After that, I started down the White Pine trail, which I typically refer to as the Squashed Frog trail since the first time I hiked it, I almost stepped in a very large, very dead frog. That sort of thing stays with you. White Pine trail comes down off the ridge on its other side, then loops around and meets Clear Creek again, whereupon it turns into Lower Clear Creek Trail. It gets greener and greener as it goes along, with wild oats and periwinkle blooming by the sides of the trail.

I think the road to Rivendell looks sort of like this.

9 comments:

Jameson T. Caine said...

Wow. That's absolutely beautiful. Now I am even more jealous. I'd have to drive a half hour at the very least to find some place to hike.

K.C. Shaw said...

I'm really lucky to live here, seriously. You can always come visit. :)

The Margin Wight said...

If you have not yet read it, you should take a look at Annie Dillard's Pilgrim at Tinker Creek. One of the best books written, says I.

Aaron Polson said...

Mr. Caine is jealous? I have to drive for hours for something like that.
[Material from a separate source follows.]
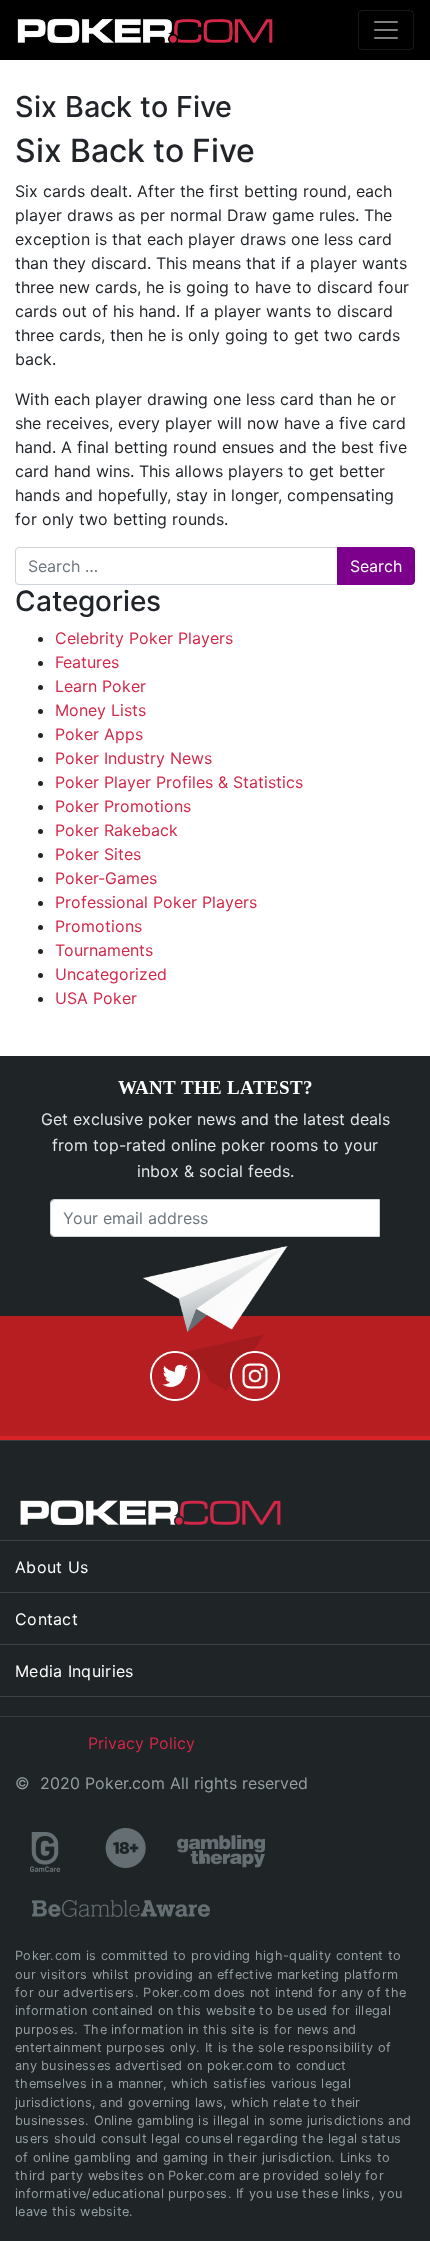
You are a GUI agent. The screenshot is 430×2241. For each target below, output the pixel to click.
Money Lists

I love the land around here, I really do, but it isn't the best for woodsy hiking. Most of our trees are gnarly redbuds, stumpy cottonwoods, and brownish "evergreens".

Sigh.

K.C. Shaw said...

MW--Oh, Pilgrim at Tinker's Creek is one of my mom's favorite books! I know I've read it, but I think it's been at least a decade. I'll borrow Mom's copy and reread it. Thanks for the suggestion! :)

Aaron--I don't know, cottonwoods sound exotic to me because we don't have them here (I think). Of course, you can come visit too! Bring a cottonwood sapling for my garden. :)
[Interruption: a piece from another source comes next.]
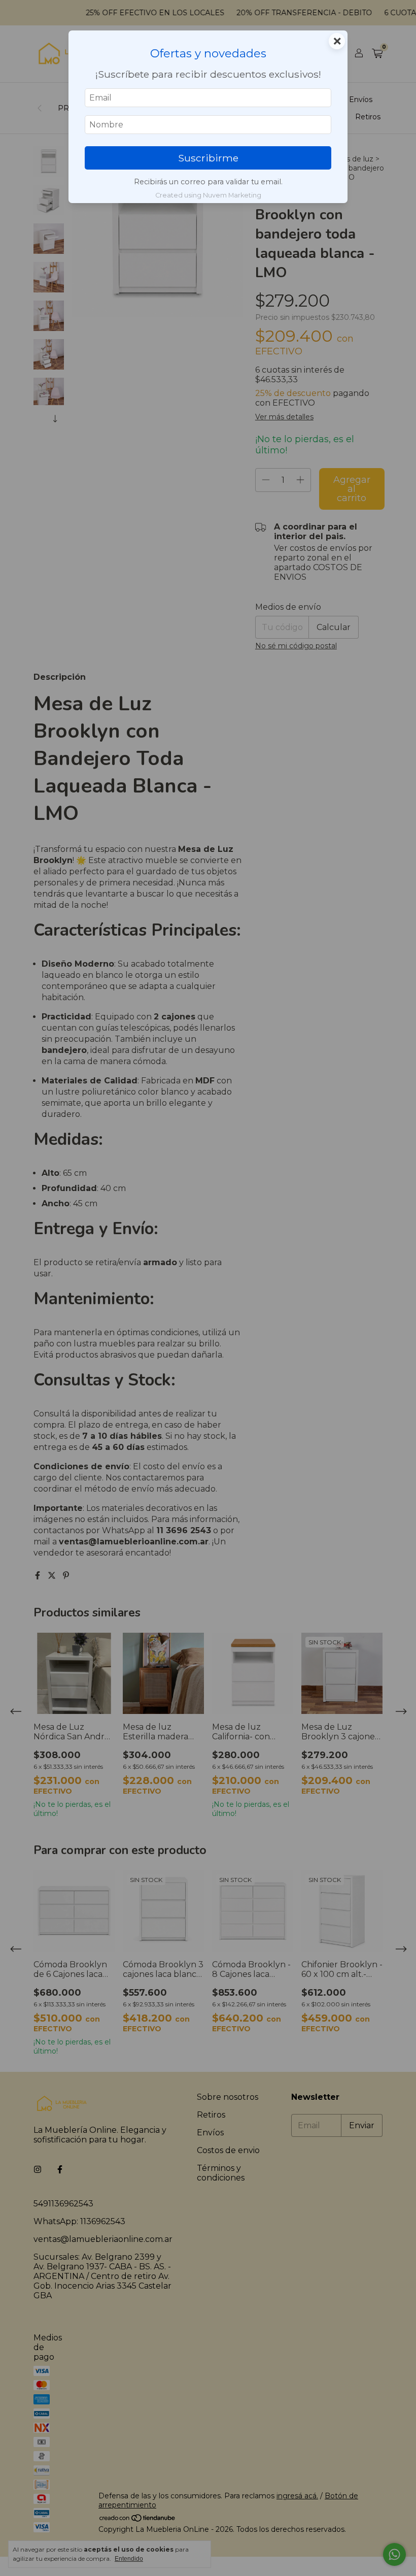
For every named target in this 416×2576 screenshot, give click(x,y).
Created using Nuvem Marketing (208, 195)
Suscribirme (208, 158)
Catherine J Gardner said...

Gorgeous pictures.

I have to admit though, I'm more of a 'is there a cafe and a coffee shop around the corner' girl.

Kevin 251 said...

Great photos, Kat -- and it's nice to see this area you've written about so often. Makes me want to start walking more, now that it's finally warming up around here...

Jamie Eyberg said...

Very nice pics. Looks like the timber preserve across the road from my house, only taller and with bigger snakes. We do have lots of horse riders around here though.

K.C. Shaw said...

Cate--The cafes and coffee shops are actually a half hour drive from where I live (mostly). I like them too. :)

Kevin--Oh, you ought to! Spring is perfect for getting out and roaming around lookin' at stuff.

Jamie--I bet you've got snakes just as big, you've just never seen them. (Although this snake I saw must have been, oh, fifteen feet long.)